PROBLEMS AND TASKS:
- 1) For each statement (a), (b) and (c), say whether the blog post supports it, answering yes or no and quoting the deciding words. (a) The post is dated Friday, 9 January 2009. (b) John Brookmyre blogged about getting started with cloud computing. (c) The writer trialed the Tableau software about two years ago.
- 2) Please answer these questions from the blog post, one line each.
(a) What is the post's heading?
(b) Who commented on John's post?
(c) What product was the writer seeking alternatives to?
- 3) Retype everything in the blog post from "Retail Monster" down to "some 20+ platforms.".

━━━━━ EXTRACT PROVIDED

Retail Monster

Friday, 9 January 2009

Data Visualization Golden Rules

Last week I posted about a friend of mine, John Brookmyre, who blogged about getting started with cloud computing. It's a great post and John's blog is something that's definately worth keeping an eye on, because he understands and can communicate business intelligence very well in addition to being able to deliver technically in some 20+ platforms.



John's latest post, is about business intelligence data visualization, something that I've been very interested in for the 2 years, and have written about my experiences in the following;


Interestingly, Johns post has been commented on by Tableau Software, who are niche players in the BI market, but among the industry leaders in BI data visualisation. You can trial the software, which I did about 9 months ago when I was looking for alternatives to Microsoft Performance Point Server.

━━━━━━━━━━
━━━━━ ENTRIES SUPPLIED

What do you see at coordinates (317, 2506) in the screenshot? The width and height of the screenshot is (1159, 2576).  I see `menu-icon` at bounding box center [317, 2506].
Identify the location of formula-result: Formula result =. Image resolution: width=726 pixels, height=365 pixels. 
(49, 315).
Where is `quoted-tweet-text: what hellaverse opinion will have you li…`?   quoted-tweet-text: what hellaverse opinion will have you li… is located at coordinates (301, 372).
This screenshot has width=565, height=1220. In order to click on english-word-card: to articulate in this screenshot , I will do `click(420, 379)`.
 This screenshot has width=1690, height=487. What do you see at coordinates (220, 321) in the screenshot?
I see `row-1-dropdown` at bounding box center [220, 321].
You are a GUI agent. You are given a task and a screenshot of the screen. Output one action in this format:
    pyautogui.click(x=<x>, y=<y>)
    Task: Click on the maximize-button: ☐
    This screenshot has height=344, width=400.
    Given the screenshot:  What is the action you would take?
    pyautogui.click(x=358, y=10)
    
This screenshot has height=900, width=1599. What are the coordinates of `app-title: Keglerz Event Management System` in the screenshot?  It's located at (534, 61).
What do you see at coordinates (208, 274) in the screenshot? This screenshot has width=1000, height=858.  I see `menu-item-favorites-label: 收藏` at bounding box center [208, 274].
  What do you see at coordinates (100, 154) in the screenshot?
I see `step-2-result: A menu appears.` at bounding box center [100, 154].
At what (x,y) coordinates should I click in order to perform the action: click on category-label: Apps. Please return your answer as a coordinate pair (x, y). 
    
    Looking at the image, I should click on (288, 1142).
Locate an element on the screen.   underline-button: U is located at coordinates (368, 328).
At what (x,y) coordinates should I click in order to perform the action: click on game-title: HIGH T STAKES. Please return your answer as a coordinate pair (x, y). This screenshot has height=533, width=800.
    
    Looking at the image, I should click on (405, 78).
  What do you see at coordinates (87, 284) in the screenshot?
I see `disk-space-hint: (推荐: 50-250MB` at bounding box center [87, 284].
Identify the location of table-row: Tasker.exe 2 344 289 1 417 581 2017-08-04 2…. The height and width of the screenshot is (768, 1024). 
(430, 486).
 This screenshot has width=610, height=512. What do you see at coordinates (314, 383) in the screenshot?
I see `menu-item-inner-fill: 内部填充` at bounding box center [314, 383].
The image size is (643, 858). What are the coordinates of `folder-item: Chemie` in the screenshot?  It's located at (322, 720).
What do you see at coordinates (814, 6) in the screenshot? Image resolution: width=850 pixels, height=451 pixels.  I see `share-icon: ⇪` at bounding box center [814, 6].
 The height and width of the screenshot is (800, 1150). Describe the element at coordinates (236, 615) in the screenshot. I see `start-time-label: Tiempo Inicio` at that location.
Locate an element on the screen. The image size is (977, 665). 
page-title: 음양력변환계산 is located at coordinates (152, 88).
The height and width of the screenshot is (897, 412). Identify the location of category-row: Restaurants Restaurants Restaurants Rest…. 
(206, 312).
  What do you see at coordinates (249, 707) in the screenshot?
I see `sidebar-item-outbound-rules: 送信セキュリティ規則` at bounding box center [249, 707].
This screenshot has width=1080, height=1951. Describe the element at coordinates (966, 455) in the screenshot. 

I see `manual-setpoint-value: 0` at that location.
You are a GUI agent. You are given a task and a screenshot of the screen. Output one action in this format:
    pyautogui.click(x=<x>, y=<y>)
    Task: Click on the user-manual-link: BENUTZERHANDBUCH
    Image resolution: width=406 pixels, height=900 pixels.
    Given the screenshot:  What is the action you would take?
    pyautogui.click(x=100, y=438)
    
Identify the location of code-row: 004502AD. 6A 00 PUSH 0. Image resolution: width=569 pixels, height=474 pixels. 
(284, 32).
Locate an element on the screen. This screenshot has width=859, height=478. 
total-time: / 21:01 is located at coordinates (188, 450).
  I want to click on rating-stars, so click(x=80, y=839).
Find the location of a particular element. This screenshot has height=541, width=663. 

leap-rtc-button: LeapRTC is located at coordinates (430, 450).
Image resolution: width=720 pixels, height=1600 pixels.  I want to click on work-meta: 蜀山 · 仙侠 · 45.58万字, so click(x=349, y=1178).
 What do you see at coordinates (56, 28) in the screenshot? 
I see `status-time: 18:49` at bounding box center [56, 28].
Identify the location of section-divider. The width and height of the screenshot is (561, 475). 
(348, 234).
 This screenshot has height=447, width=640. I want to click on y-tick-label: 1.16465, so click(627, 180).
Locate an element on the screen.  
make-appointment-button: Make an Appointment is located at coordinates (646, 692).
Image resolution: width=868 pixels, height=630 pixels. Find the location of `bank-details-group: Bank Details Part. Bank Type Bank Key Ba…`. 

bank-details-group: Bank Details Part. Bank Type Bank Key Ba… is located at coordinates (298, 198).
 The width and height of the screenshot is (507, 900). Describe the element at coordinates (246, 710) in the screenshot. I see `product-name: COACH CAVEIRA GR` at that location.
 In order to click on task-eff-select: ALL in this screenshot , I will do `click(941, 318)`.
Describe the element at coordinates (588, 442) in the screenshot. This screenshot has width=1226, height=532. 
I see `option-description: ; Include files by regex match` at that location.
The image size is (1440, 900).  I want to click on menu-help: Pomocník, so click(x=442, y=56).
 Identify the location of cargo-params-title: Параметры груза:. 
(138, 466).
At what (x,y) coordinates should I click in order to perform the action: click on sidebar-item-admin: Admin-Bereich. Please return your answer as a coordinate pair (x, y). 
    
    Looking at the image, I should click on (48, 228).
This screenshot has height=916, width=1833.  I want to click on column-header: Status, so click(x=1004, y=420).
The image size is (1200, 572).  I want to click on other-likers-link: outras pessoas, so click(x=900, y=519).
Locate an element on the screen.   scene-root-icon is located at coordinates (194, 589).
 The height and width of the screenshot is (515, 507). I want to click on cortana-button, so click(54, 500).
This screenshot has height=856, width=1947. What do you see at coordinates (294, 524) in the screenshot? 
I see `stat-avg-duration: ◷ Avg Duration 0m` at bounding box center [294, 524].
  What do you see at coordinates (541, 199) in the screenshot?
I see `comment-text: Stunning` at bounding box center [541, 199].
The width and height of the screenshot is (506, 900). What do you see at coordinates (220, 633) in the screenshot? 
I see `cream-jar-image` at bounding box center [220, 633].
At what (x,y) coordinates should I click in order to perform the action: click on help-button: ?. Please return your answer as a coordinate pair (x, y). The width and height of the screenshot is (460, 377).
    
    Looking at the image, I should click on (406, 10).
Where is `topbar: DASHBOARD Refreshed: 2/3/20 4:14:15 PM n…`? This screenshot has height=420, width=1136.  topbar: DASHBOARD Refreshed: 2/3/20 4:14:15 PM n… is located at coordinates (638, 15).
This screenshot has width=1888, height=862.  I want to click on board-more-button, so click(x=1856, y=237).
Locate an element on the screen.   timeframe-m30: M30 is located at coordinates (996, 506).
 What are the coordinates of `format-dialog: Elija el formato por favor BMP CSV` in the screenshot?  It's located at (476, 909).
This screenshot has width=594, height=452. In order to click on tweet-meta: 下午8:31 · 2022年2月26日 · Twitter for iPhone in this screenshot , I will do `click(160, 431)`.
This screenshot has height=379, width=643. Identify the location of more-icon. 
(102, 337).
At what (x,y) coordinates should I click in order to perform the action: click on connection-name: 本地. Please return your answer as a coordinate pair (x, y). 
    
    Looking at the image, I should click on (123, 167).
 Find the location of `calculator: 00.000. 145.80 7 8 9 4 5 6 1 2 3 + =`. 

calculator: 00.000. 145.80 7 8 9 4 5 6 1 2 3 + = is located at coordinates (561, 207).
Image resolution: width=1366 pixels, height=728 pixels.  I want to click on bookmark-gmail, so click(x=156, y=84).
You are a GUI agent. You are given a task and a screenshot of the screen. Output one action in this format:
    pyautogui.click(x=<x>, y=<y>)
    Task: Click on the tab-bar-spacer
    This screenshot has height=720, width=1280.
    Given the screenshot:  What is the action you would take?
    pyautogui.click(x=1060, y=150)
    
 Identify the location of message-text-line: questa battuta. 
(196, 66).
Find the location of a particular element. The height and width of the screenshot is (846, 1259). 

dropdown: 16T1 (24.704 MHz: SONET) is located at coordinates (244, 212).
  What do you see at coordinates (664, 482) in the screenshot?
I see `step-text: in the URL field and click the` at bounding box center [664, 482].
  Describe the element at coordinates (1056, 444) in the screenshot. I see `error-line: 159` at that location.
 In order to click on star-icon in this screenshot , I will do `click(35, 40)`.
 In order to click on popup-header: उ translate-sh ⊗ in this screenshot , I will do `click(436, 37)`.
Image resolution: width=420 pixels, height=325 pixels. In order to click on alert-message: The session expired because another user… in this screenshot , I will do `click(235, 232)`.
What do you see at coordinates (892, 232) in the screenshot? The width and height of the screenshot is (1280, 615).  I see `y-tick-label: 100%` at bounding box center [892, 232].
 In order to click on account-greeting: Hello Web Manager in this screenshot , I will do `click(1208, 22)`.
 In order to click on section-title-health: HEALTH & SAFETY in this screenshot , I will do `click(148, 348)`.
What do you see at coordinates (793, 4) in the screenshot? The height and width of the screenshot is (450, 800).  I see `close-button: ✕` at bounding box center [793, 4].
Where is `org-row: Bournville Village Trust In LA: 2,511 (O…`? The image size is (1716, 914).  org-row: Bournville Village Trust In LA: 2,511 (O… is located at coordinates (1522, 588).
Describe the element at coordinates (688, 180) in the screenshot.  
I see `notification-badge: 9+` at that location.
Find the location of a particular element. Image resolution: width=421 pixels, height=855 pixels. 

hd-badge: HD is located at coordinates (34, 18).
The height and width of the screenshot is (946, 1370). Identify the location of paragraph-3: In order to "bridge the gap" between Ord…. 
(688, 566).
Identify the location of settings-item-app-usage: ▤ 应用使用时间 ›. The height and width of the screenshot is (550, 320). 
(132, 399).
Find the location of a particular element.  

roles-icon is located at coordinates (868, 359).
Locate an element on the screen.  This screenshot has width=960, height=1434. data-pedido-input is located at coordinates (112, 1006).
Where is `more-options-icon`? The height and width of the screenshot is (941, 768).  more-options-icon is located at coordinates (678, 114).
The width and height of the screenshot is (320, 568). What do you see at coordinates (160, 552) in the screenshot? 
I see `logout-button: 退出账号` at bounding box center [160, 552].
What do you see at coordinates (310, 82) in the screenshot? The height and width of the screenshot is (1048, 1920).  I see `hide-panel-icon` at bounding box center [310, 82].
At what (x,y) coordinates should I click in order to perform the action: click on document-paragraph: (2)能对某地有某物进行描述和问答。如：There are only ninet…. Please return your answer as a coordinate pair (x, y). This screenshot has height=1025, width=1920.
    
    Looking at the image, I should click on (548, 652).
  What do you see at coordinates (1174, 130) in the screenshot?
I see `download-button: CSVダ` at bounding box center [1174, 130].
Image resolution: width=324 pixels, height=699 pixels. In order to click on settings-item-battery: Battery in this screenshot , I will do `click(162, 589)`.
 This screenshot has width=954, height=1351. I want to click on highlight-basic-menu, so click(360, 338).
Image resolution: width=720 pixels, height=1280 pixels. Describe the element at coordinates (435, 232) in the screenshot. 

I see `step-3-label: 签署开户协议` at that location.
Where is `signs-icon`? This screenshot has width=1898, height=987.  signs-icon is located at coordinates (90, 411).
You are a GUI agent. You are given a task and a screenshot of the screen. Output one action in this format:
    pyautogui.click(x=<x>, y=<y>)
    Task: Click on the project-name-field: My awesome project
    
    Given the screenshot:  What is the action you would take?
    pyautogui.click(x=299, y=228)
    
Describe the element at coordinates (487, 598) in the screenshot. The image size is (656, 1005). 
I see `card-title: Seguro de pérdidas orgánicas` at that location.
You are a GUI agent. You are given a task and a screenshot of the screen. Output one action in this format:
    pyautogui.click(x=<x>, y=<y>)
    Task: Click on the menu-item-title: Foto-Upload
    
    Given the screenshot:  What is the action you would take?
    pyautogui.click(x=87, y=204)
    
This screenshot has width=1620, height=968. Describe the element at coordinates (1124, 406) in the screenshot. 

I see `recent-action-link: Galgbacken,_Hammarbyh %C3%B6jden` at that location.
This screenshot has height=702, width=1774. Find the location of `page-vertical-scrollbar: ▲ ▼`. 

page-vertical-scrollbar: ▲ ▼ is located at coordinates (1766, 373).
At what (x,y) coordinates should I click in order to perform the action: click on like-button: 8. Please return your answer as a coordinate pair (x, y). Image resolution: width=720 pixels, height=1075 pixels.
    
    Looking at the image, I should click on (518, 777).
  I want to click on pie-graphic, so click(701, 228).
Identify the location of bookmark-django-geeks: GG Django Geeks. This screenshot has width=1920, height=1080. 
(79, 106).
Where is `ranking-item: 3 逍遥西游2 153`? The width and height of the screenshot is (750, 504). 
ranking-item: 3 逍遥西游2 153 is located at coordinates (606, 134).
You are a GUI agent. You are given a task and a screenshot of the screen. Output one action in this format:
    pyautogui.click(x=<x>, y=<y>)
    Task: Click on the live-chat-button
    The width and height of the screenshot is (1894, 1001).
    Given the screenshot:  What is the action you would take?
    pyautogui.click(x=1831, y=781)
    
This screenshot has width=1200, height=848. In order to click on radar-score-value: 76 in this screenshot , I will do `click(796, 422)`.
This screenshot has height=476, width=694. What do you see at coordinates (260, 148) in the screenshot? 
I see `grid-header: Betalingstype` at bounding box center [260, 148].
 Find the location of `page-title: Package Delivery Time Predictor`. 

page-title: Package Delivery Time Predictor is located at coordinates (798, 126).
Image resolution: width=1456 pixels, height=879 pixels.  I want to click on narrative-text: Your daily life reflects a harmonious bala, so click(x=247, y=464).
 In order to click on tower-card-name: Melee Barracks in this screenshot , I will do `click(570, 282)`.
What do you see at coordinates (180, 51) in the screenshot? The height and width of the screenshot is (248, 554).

━━━━━━━━━━

SOLUTIONS TO THE TASKS:
- 1)
(a) Yes: "Friday, 9 January 2009"
(b) Yes: "who blogged about getting started with cloud computing"
(c) No: "which I did about 9 months ago"

- 2)
(a) Data Visualization Golden Rules
(b) Tableau Software
(c) Microsoft Performance Point Server

- 3)
Retail Monster

Friday, 9 January 2009

Data Visualization Golden Rules

Last week I posted about a friend of mine, John Brookmyre, who blogged about getting started with cloud computing. It's a great post and John's blog is something that's definately worth keeping an eye on, because he understands and can communicate business intelligence very well in addition to being able to deliver technically in some 20+ platforms.